Treatises, particularly those from the seventeenth and eighteenth centuries, distinguished among at least three different types of espaliers. First, and most rare, was what Ephraim Chambers (1741) referred to as the British espalier: “rows of trees, planted regularly round the out-side of a garden, or plantation, for the general security thereof,” but notably, Chambers did not specify which type of tree. This form of barrier could be made of elm, lime, oak, or pine trees. For a shorter barrier, or the hedge espalier, Chambers recommended such trees as apple, holly, and laurel.
In the second form of espalier, trees (and possibly shrubs) were affixed and spread against a wall, while the third, closely related form featured trees and/or shrubs that were trained on a trellis or lattice to stand as an independent hedge-like unit.
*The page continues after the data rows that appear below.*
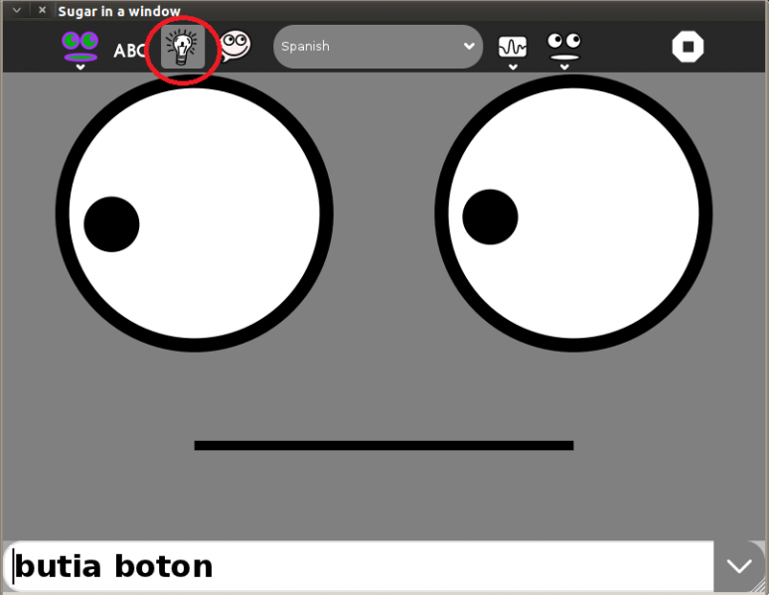Expand the arrow under the voice icon

[513, 68]
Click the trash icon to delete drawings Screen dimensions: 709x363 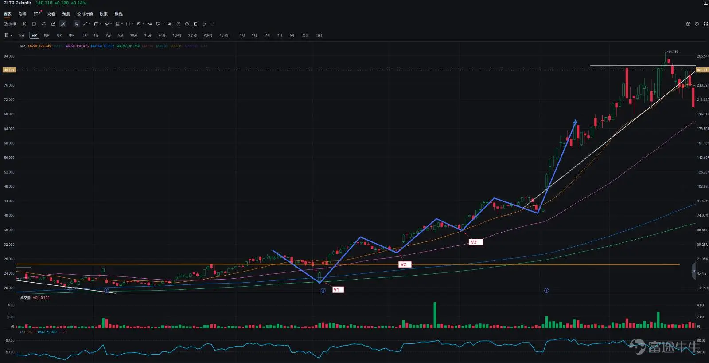pos(195,24)
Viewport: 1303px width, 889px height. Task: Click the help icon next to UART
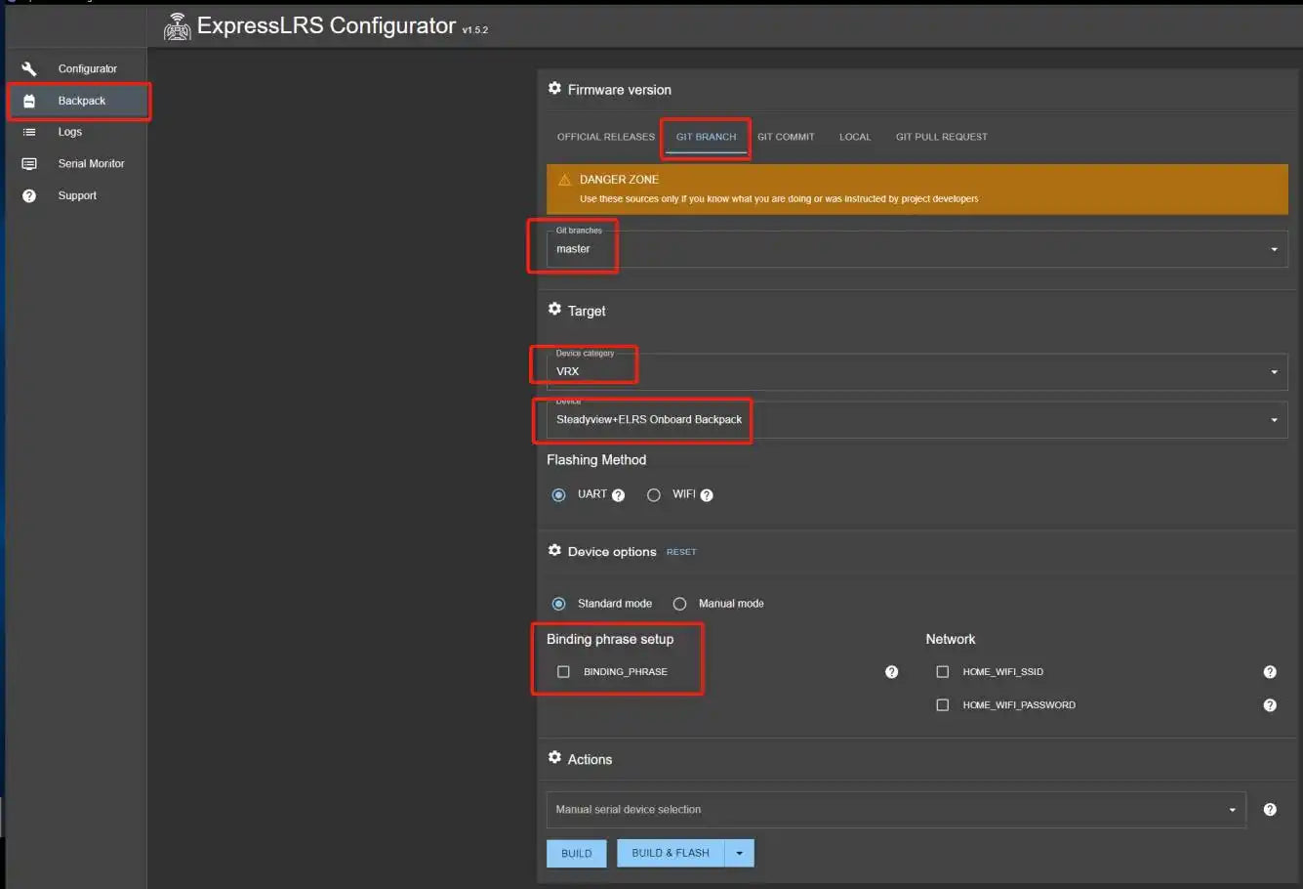[618, 495]
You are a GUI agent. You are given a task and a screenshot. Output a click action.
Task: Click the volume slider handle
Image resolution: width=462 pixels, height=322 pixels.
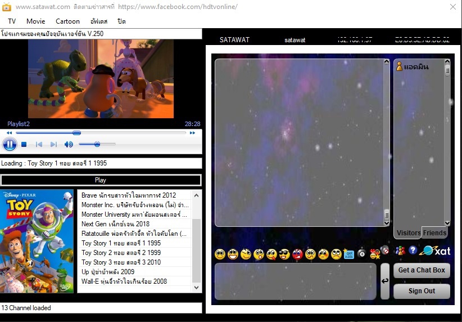[x=97, y=144]
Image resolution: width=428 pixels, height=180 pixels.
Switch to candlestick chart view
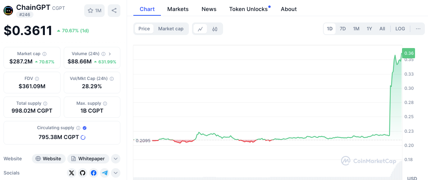coord(215,29)
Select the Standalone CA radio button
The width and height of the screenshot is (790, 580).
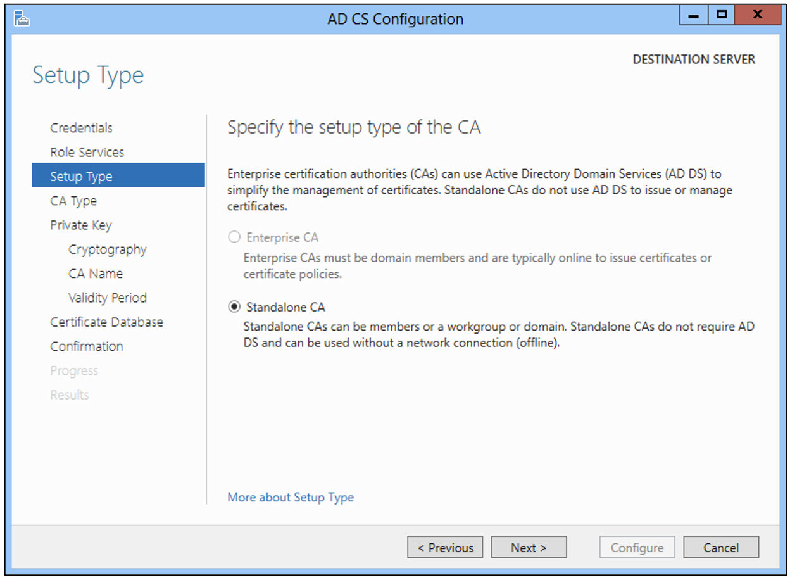click(x=235, y=307)
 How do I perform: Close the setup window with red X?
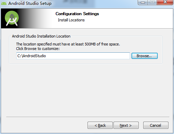[165, 2]
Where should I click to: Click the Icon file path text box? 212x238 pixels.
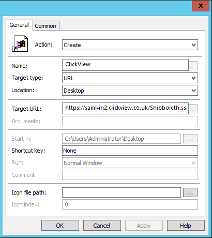click(x=122, y=192)
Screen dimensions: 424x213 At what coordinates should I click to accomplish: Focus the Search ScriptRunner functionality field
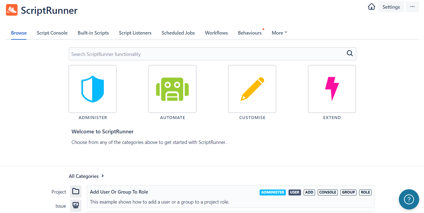[207, 54]

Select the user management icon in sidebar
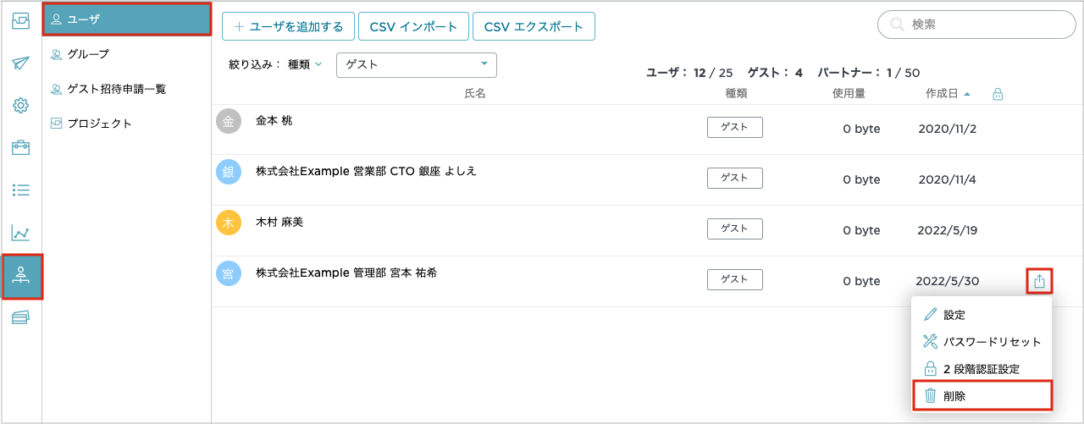(22, 276)
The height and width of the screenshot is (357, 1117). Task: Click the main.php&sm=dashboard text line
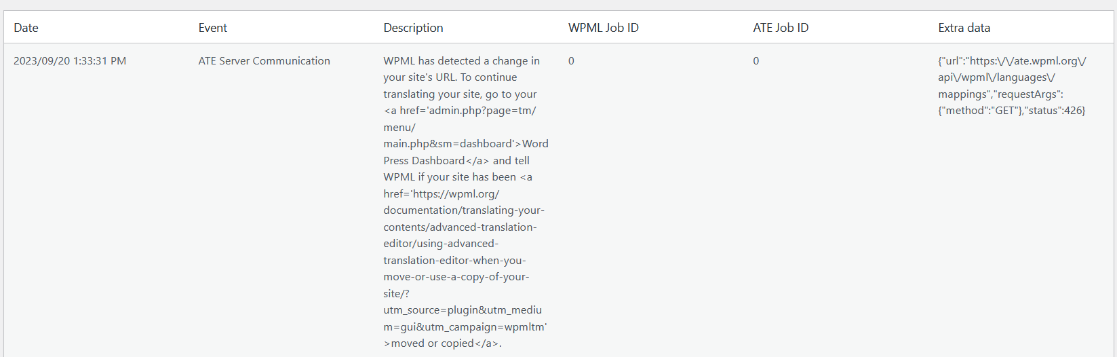pyautogui.click(x=465, y=144)
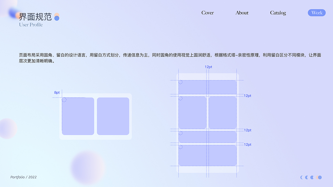Click the left lavender card in the small mockup

click(x=78, y=116)
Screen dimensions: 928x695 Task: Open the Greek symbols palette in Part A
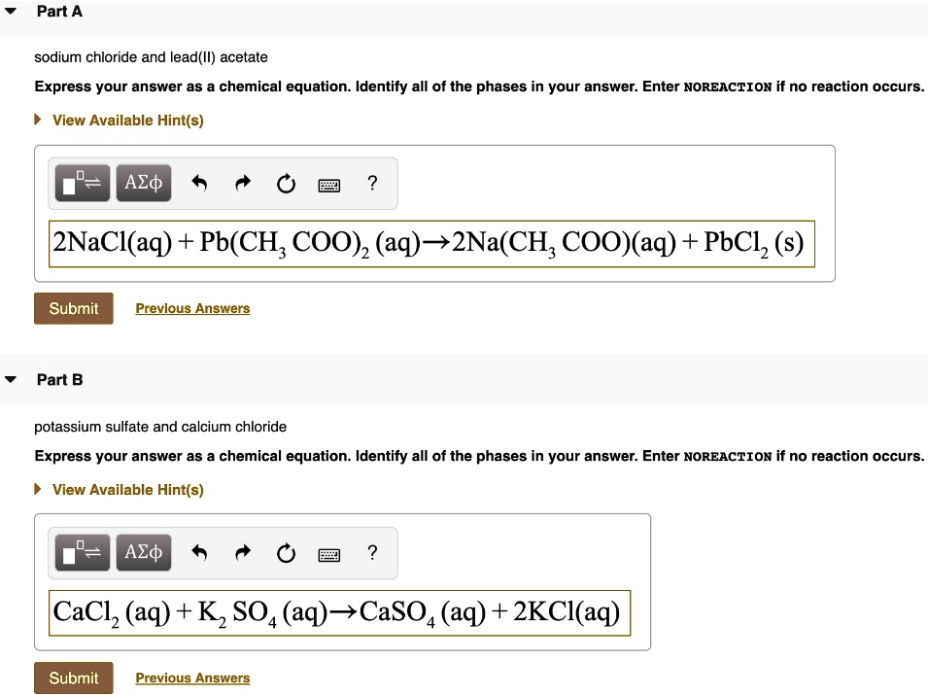coord(143,183)
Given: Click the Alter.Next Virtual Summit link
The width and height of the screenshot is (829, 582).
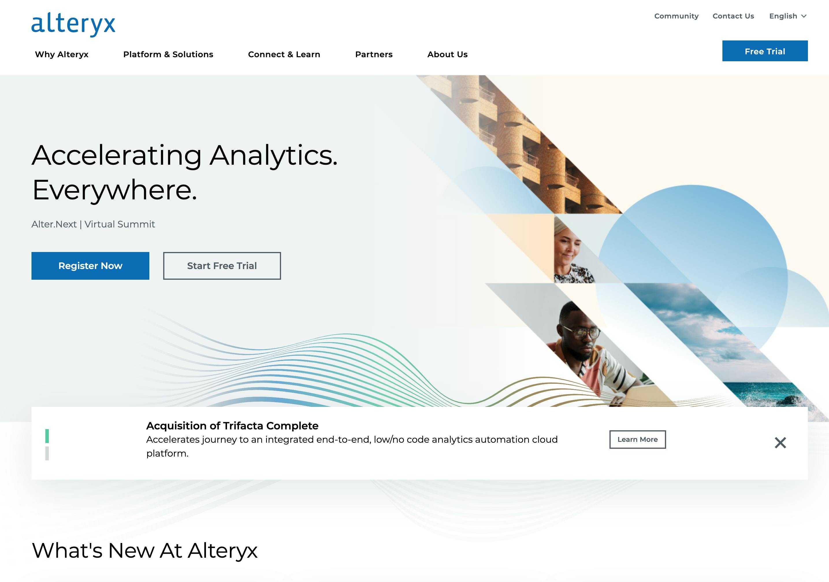Looking at the screenshot, I should (x=93, y=224).
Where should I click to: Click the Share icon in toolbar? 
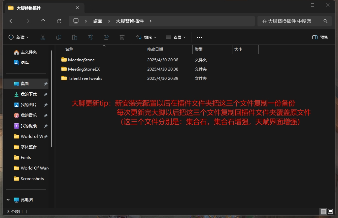pyautogui.click(x=106, y=37)
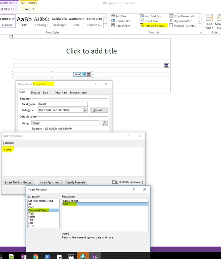Expand the Controls gallery list
221x259 pixels.
[199, 26]
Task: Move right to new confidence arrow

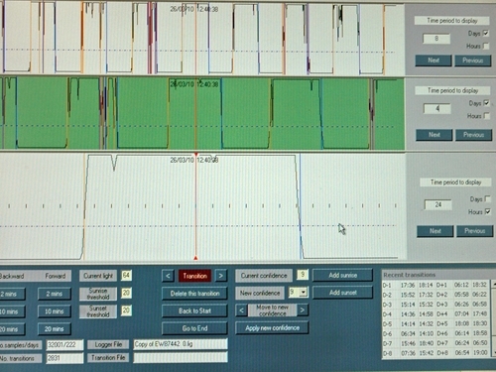Action: click(x=302, y=310)
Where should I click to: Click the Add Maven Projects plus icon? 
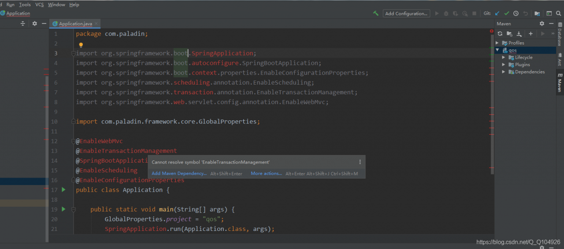[x=531, y=34]
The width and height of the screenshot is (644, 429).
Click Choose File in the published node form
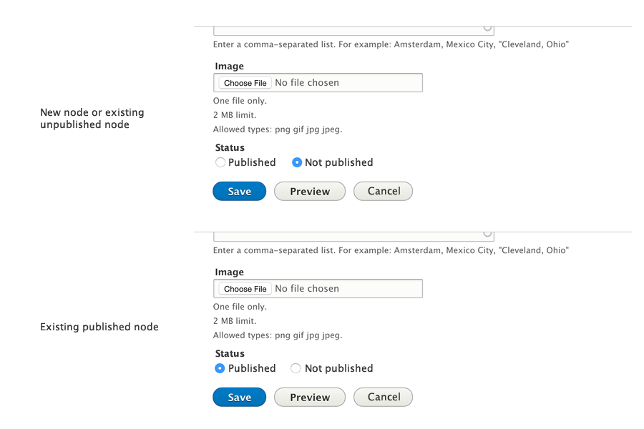243,288
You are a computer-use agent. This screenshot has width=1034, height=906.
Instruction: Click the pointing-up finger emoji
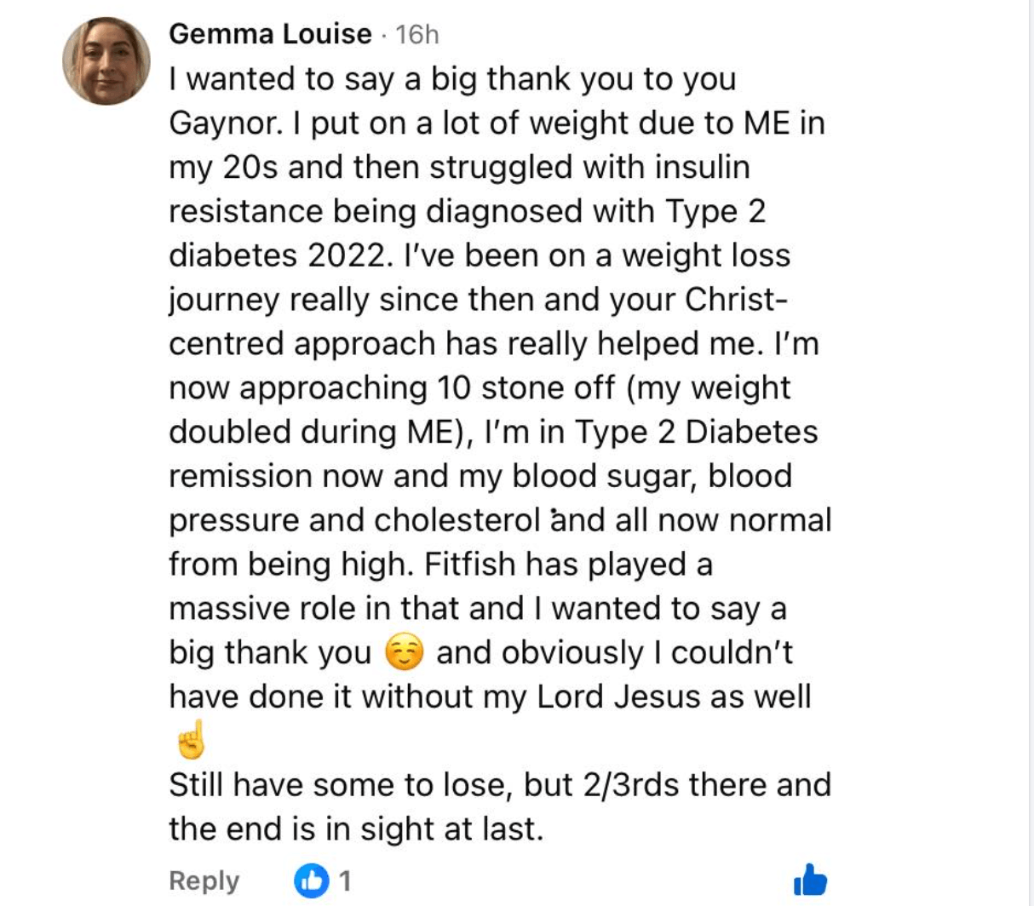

Philip Miller, in The Gardeners Dictionary(1754), referred to the latter form when he explained that the “most commonly received notion of Espaliers are hedges of Fruit-trees . . . trained up regularly to Lattice of Wood-work.” The walls, trellises, or lattices associated with the second and third forms provided the ideal shelter for nurturing “tender” or less hardy plants, and also established structures useful for training the growth of young plants (see Trellis).
If Miller’s claim about the most commonly received notion of espaliers was true of American usage (and it is likely that it was), then the discussions by eighteenth-century Americans of espaliers of fruit trees indicate that the trees were trained to trellises or lattices. They also indicate the possible appearance of fruit espaliers described by Thomas Hancock (1736) and Rev. Manasseh Cutler (1778), as well as those mentioned by George Washington (1785), who owned a copy of Miller’s book, and by an observer in 1800 of Adrian Valeck’s estate in Baltimore.
Despite the availability of European treatises that addressed both the idea of espaliers and built examples in America, Bernard M’Mahon (1806) asserted that “some people have not a sufficient idea of what is meant by espaliers.” M’Mahon’s definition—“hedges of fruit-trees . . . trained up regularly to a lattice or trellis of wood work, and . . . commonly arranged in a single row in the borders [and] . . . boundaries . . . of the kitchen-garden”—reiterates the concepts of previous treatise writers, particularly those of Miller. The fruit trees that M’Mahon referred to dominated nineteenth-century descriptions of espaliers, though in 1817 John Abercrombie argued that older fruit espaliers were unproductive and too formal in appearance.
Throughout the eighteenth and nineteenth centuries, espaliers also served to mark divisions in the garden and to screen workplaces. The mid-eighteenth-century plan of Rosewell, on the York River, Va., which reveals an alternating system of hedges and espaliers in the outlines of garden plots, illustrates the use of espaliers to enclose and separate garden divisions [Fig. 3]. Adrian Valeck also used the espalier feature as a border for the walks and squares of his garden.
To fulfill these spatial functions and to provide an environment conducive to growing, either trellises, lattice work, or rails were used to give support to trees. By the mid-nineteenth century, the term referred to this support material, as demonstrated by Noah Webster’s 1850 definition of “espalier,” which, unlike his 1828 version, included a secondary denotation as “a lattice-work of wood, on which to train fruit-trees and ornamental shrubs.”
The wide range of material used for espaliers and method of treatment was indicated in both Philip Miller’s The Gardeners Dictionary (1754) and J. C. Loudon’s An Encyclopaedia of Gardening (1826), which included specifications for simple wooden espaliers, framed wooden espalier rails, cast-iron espalier rails, horizontal espalier rails, and oblique espalier rails. A. J. Downing, in his 1847 description of the fruit garden at Wodenethe, noted that the espalier used there brought fruit to greater perfection. In lining the walks and providing a support structure for a single row of fruit trees, such an espalier matched the specifications of most nineteenth-century descriptions by American treatise writers and lexicographers.
- In Peale’s museum wires strung between the fence posts may have provided support for the espaliers. It is difficult though to determine if the dark, horizontal lines painted on the fence indicate either wires or plank divisions.